Она любила помаду и поцелуи, любила сладкое. У нее всегда стояла вазочка с конфетами, непременно шоколадными, или карамелью с начинкой из повидла. В семье «сладкое» считалось излишеством, баловством, от которого портятся не только зубы, но и характер, образ мыслей, начинается духовное разложение; тогда воспитывали с дотошной серьезностью, не умея различать существенное и несущественное, всюду занимая крайние позиции, словно речь шла о фракционной борьбе, а не о конфетах.

И только бабушка Мара жила так, словно мы все это уже заслужили — конфеты, торты «Птичье молоко», сливочные помадки, халву, ириски, мармелад, безе — просто тем, что выжили, сумели родиться вопреки войнам, разрушениям и голоду, а значит, нужно праздновать, услащать каждый день.

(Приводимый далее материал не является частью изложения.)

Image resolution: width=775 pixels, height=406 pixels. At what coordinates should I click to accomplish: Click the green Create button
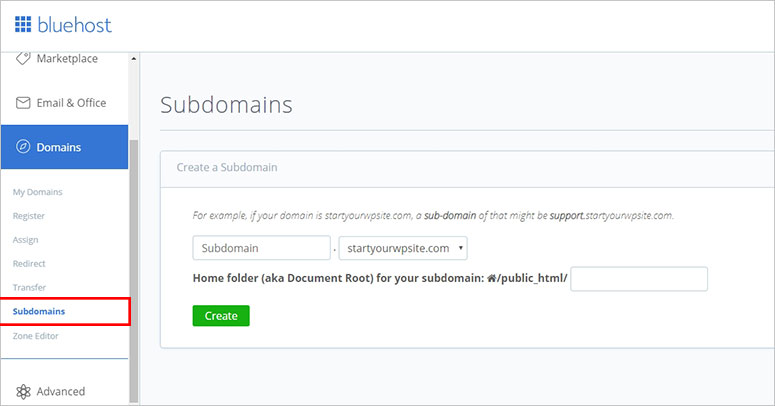[x=221, y=316]
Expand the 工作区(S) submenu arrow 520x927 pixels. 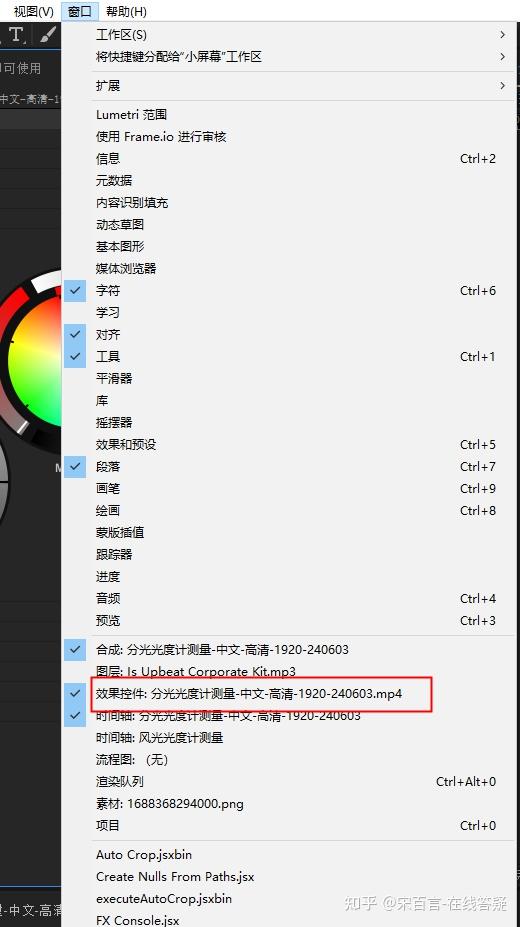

Когда она входила в комнату, казалось, что вошли сразу несколько человек. Выросшая в жуткой человечьей тесноте крестьянских изб и рабочих бараков, в человечьих реках вагонов и вокзалов, она так и не смогла до конца отщепиться, отъединиться от «массы». Она так ходила по комнате, так жестикулировала, будто тщилась наполнить пространство людьми; любое движение подразумевало наличие кого-то еще, очереди, строя, шеренги, собрания членов партии, толпы, штурмующей прилавок. И я внутренне отшатывался, ощущая, как накатывает на меня волна ее присутствия, усиленная запахом духов.

Она лишь легко сбрызгивала шею, но именно в сочетании с ее личностью и без того приторный аромат «Красной Москвы» казался неимоверно стойким, ко всему прилипающим, дурманным, будто она всю жизнь помнила какой-то другой запах — гнили, копоти, трупного разложения — и перебивала его «Красной Москвой», неосознанно добавляя больше, чем нужно.

У нее было два сорта помады — одна алая, вторая бордовая; пудра хранилась в красной пудренице; флакон «Красной Москвы» с рубиновой крышечкой был схож силуэтом и цветом с кремлевскими башнями и звездами; она сумела частично де-сакрализовать этот красный цвет, сделать его личным, частным. Из цвета крови, пролитой за революцию и напитавшей знамена, красный превратился в цвет жизнелюбивого румянца, происходящего от полнокровия, радости и аппетита чувств. Собственно, все косметические ухищрения бабушки Мары создавали гамму таких румянцев, словно она стилистически демонстрировала довольство от жизни при социализме.

Внешность бабушки Мары ясно свидетельствовала, что она ценит материальную сторону существования. И невнимательный наблюдатель мог бы решить, что она — громогласная, импульсивная, привыкшая командовать, но, в сущности, безобидная пенсионерка.

Однако когда я впервые услышал слово «беспощадность», я интуитивно уяснил его смысл именно через бабушку Мару. Нет, она не была жестока, умела быть ласкова, любила искренне и крепко; беспощадность — это другое, это отсутствие промежуточных состояний. Бабушка Мара не умела остановиться внутри ситуации, всегда проходила — или разрешала — ее в одно движение, в один присест; поэтому она могла быть беспощадна и в доброте.